A state firefighter who responded to the scene said Jonathan Cox had been "buried alive" by the sand that unexpectedly rushed in and refilled the holes before the 20-year-old could climb out.
"The sand had just engulfed this young man -- he was standing up straight, like a soldier with his hands to his sides," the California Dept. of Forestry and Fire Protection's Capt.
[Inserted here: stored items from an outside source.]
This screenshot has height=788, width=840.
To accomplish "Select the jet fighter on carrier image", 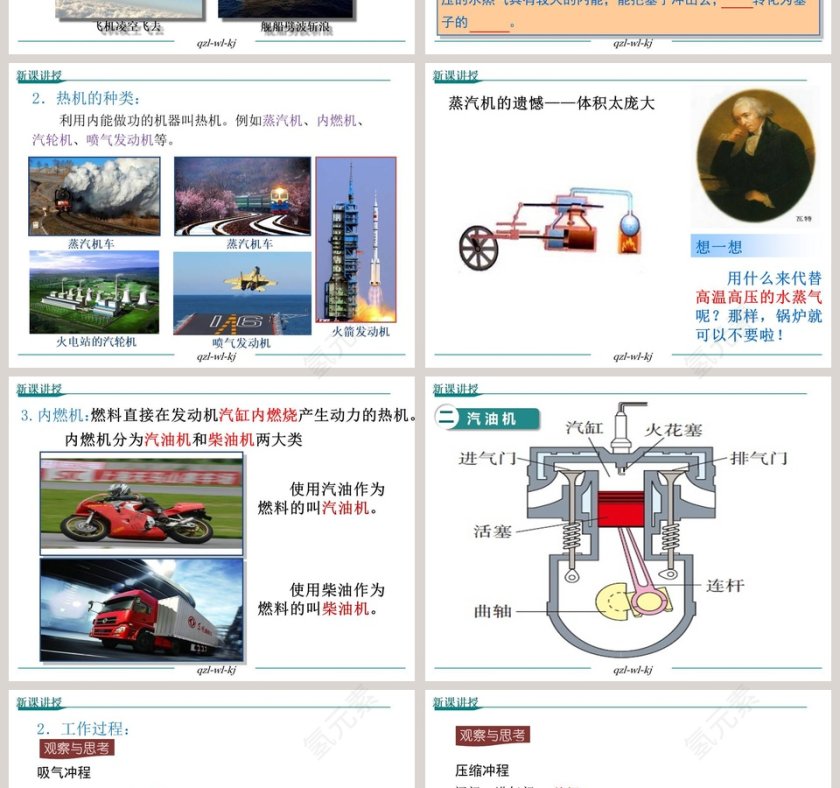I will pyautogui.click(x=242, y=292).
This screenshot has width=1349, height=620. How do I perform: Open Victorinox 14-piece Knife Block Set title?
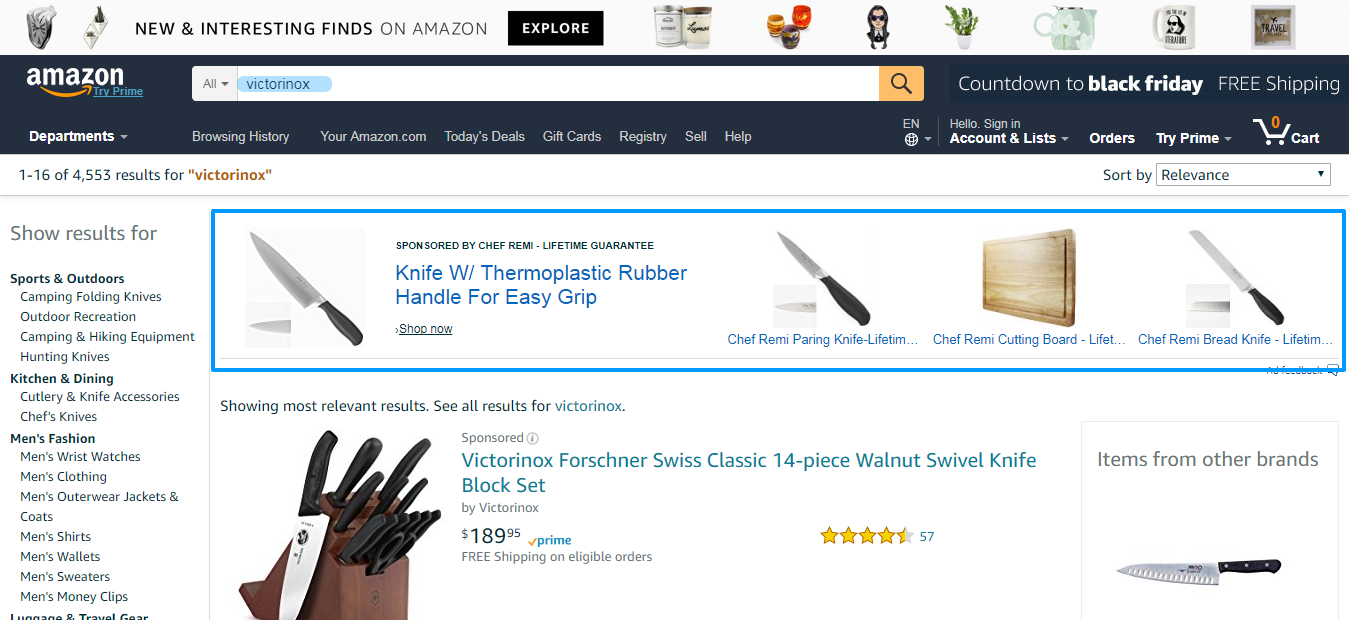pyautogui.click(x=749, y=472)
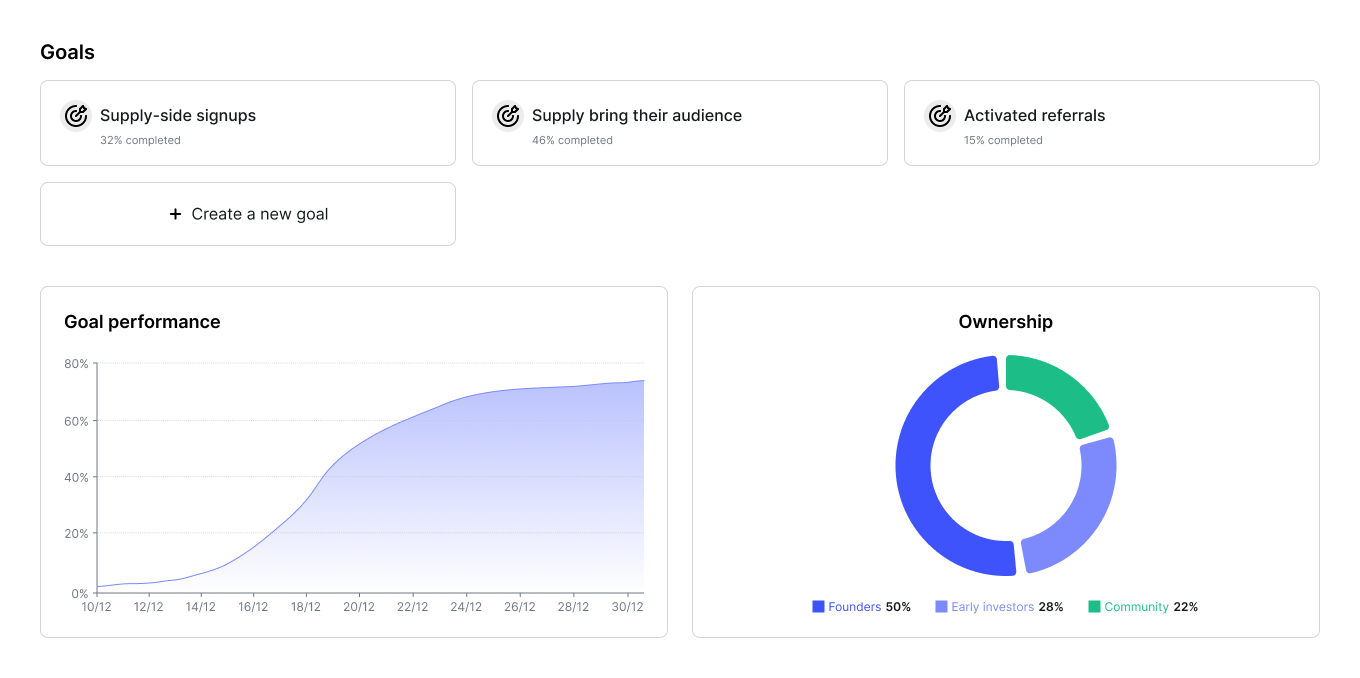
Task: Click the Activated referrals target icon
Action: (x=940, y=116)
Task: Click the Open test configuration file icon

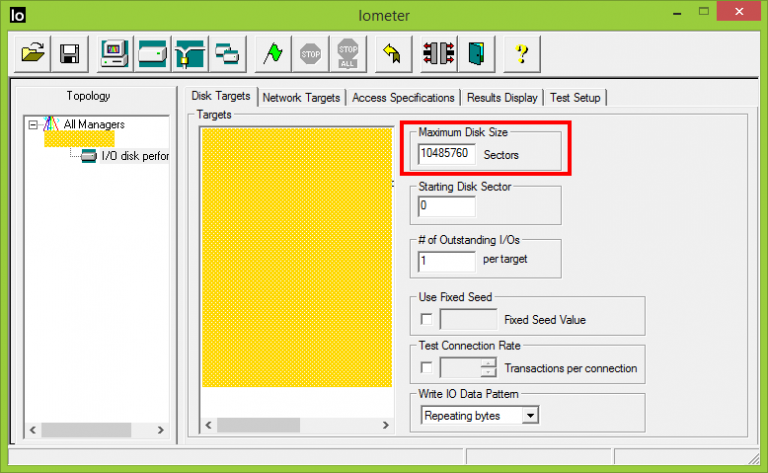Action: [x=34, y=54]
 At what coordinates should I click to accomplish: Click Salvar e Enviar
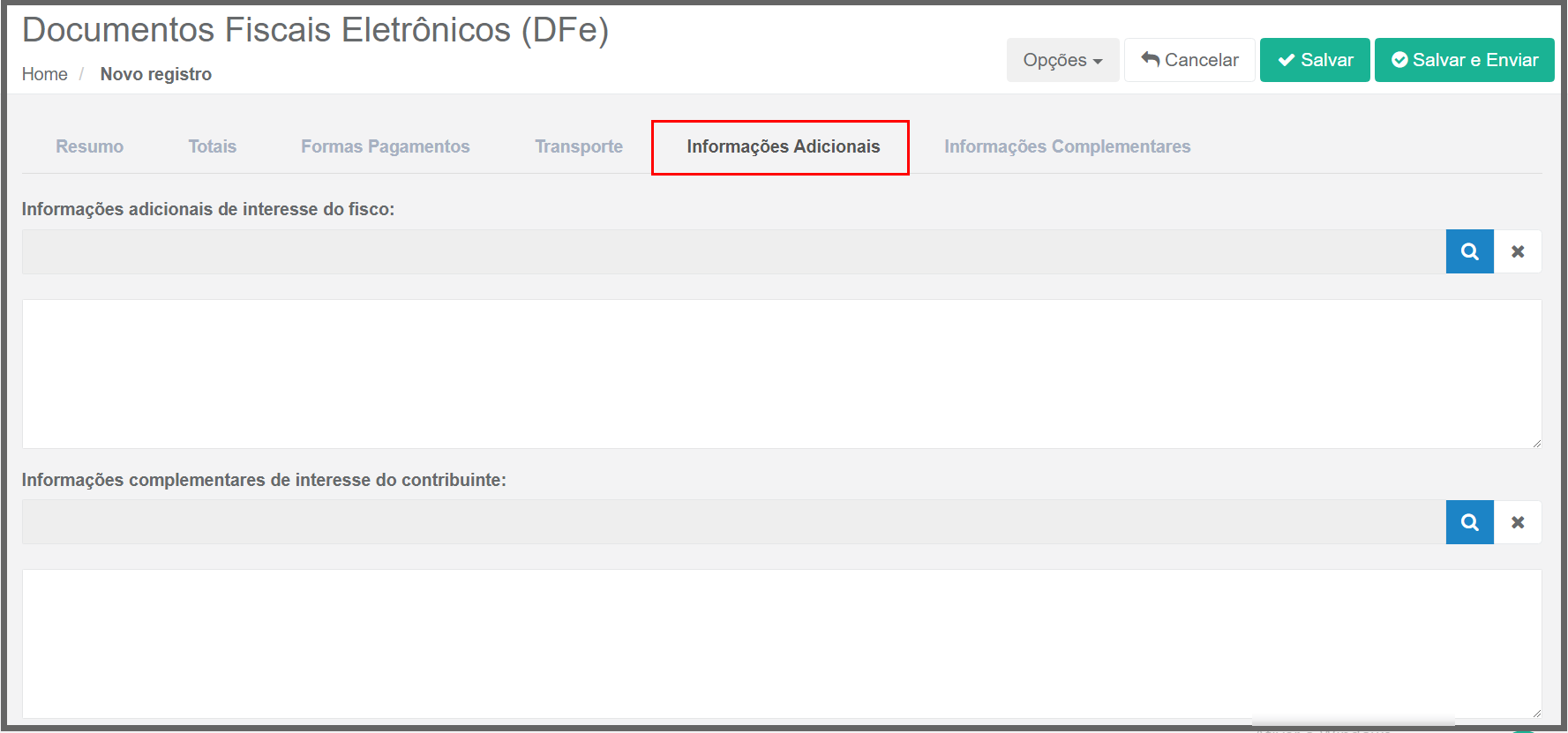pos(1464,60)
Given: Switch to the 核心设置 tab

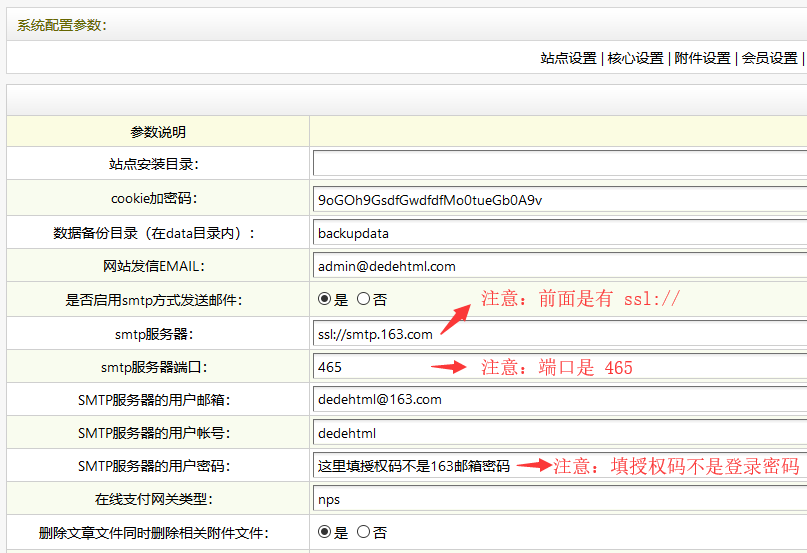Looking at the screenshot, I should click(635, 58).
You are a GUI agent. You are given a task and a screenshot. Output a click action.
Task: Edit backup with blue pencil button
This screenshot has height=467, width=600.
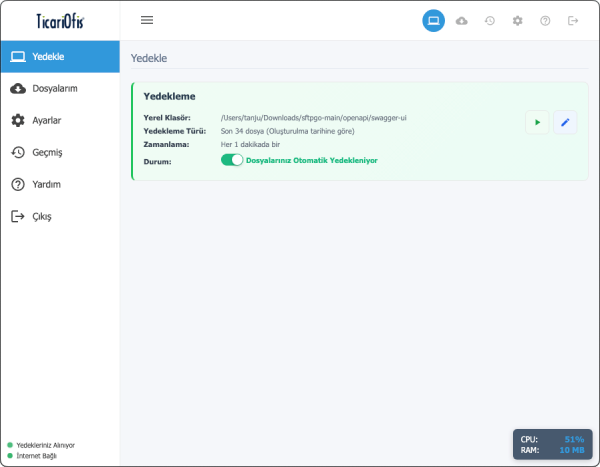tap(565, 122)
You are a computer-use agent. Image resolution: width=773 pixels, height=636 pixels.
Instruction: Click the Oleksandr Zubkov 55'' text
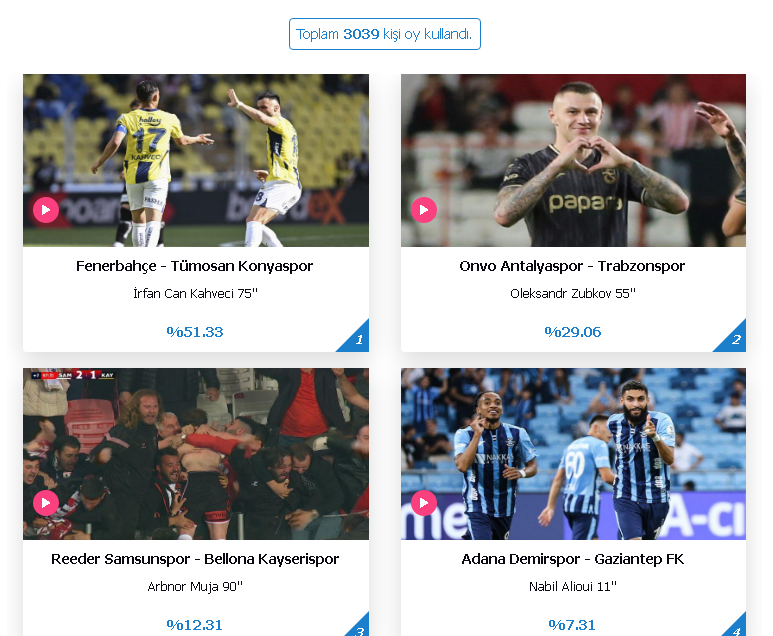(573, 293)
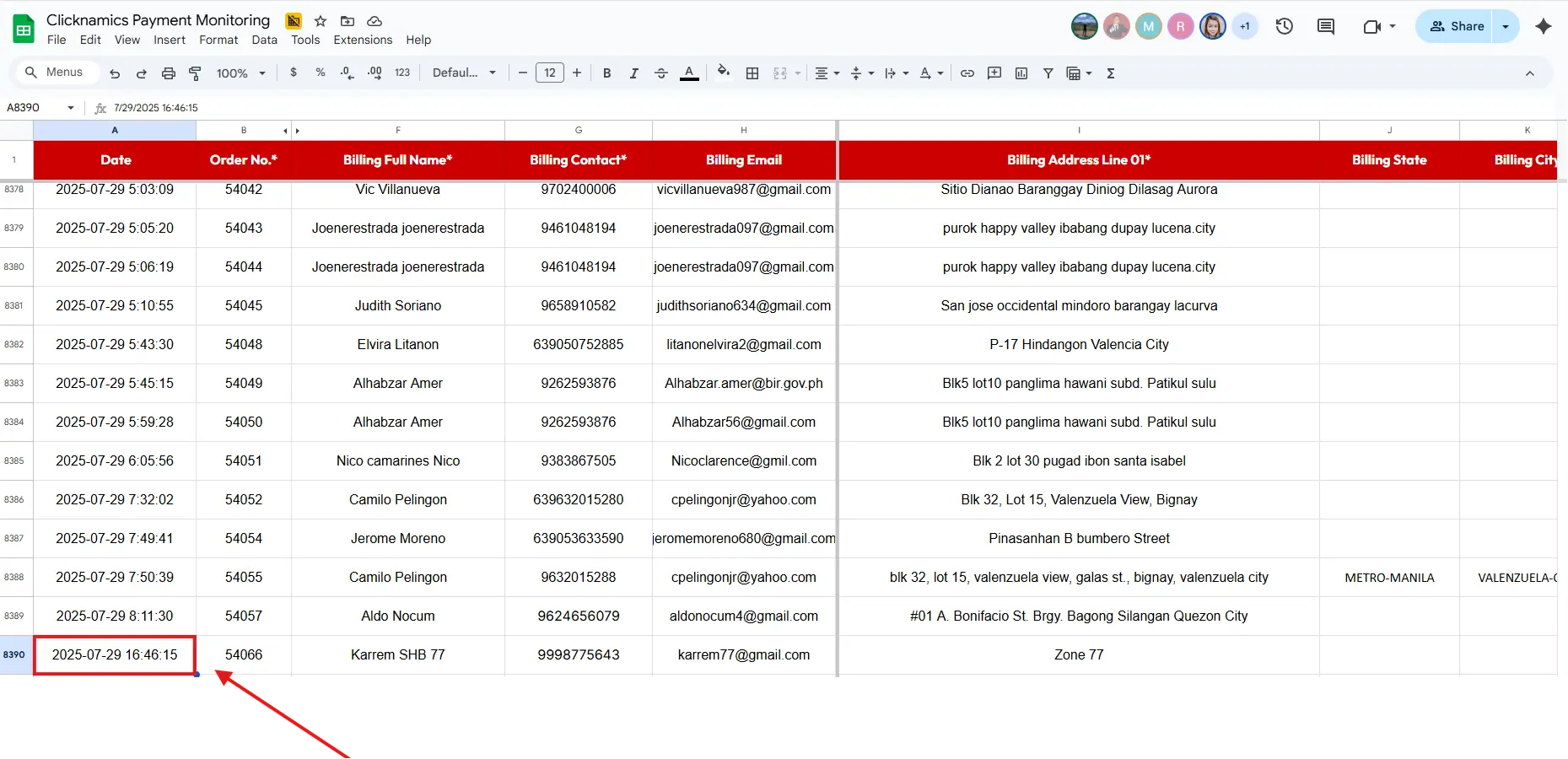Open the zoom 100% dropdown
The image size is (1568, 759).
click(x=240, y=73)
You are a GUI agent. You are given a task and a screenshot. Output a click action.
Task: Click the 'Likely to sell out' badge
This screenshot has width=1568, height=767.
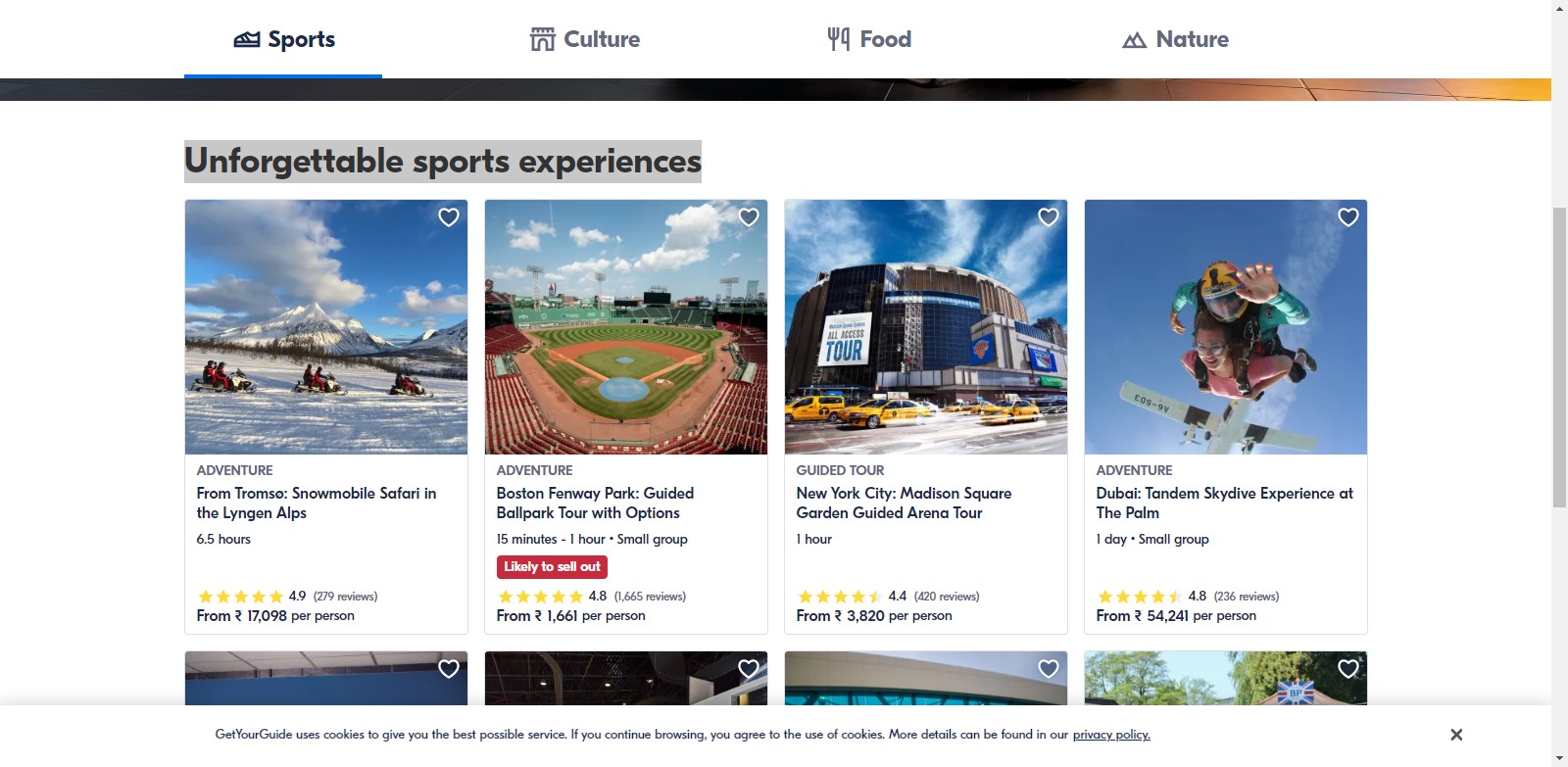552,567
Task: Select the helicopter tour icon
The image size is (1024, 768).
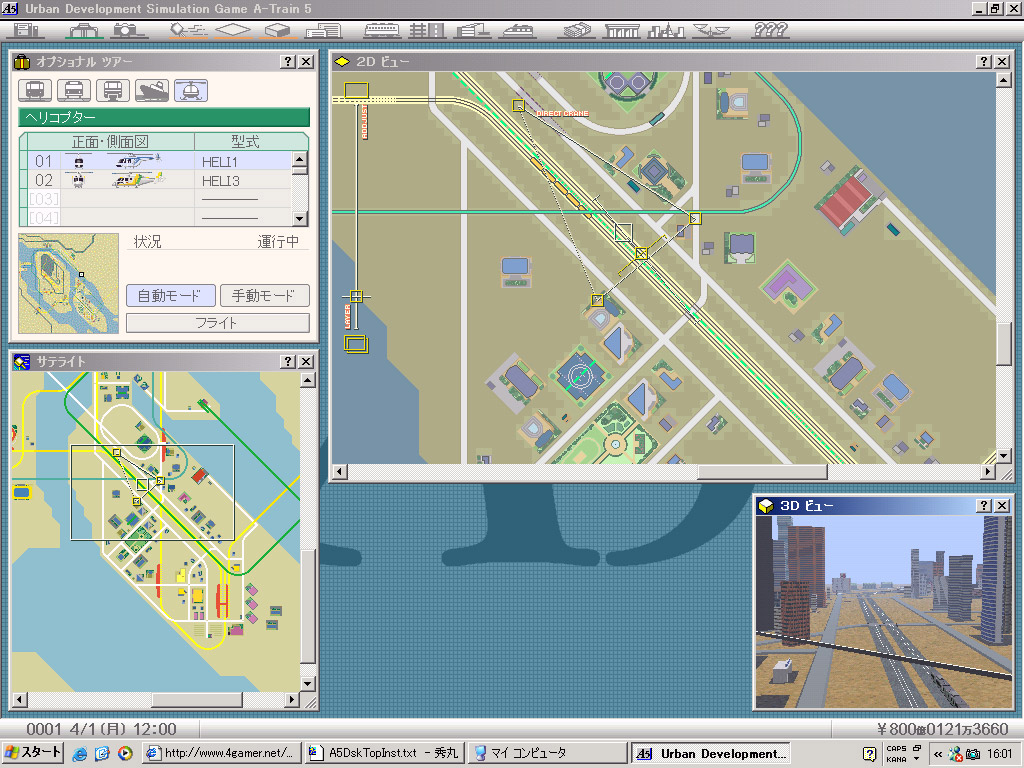Action: (x=190, y=91)
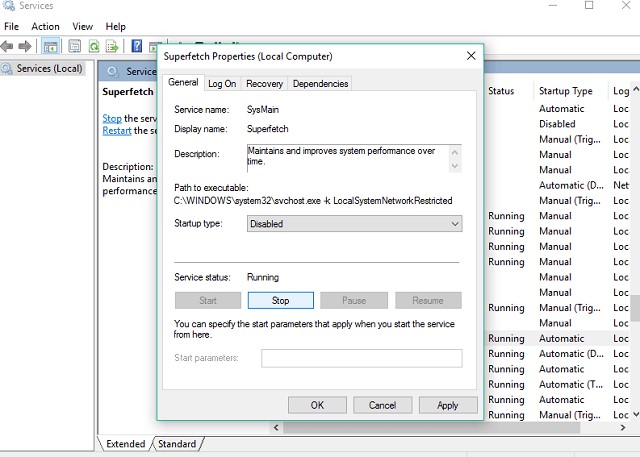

Jonathan Cox told the newspaper.
"He was buried alive in that hole that he dug," Cox said.
Dozens of beachgoers who rushed to the scene when the collapse occurred, and more than two dozen state and county dozen firefighters who also responded, were able to pull Pye from the hole, but it was too late.
A short time earlier, firefighters were able to free Pye's head and connect an air tube, but it was unclear whether he ever resumed normal breathing.
"Sand is an extremely difficult substance to rescue anyone out of, especially when they're completely buried in it," Cox said.
"It took a really concerted effort to pull the sand back, and there was a really overwhelming number of people -- in a good way -- who were digging to get him out," he said.
Pye had been visiting with family friends near the state beach's RV park when he began to dig the holes with a young woman.
It was not immediately known what caused the tunnel to collapse, Cox said.
A witness visiting the beach from Utah, George Frey, said he and his wife noticed the tide beginning to come in when he heard sirens and saw people running to the scene.
"I left my daughter, ran over there and started digging with them," Frey said.
Frey said rescuers had to dig four-feet down before reaching the top of Pye's head.
"It was quite a sight, the people coming together giving everything they had to save this kid -- they were dripping in sweat and exhausted, but they didn't stop," Frey said.
But Frey said rescuers were frustrated by the amount of sand that kept rushing back into hole as they dug.
Members of the group eventually began taking metal signs from the beach and using them to stop the rush of sand, the newspaper said.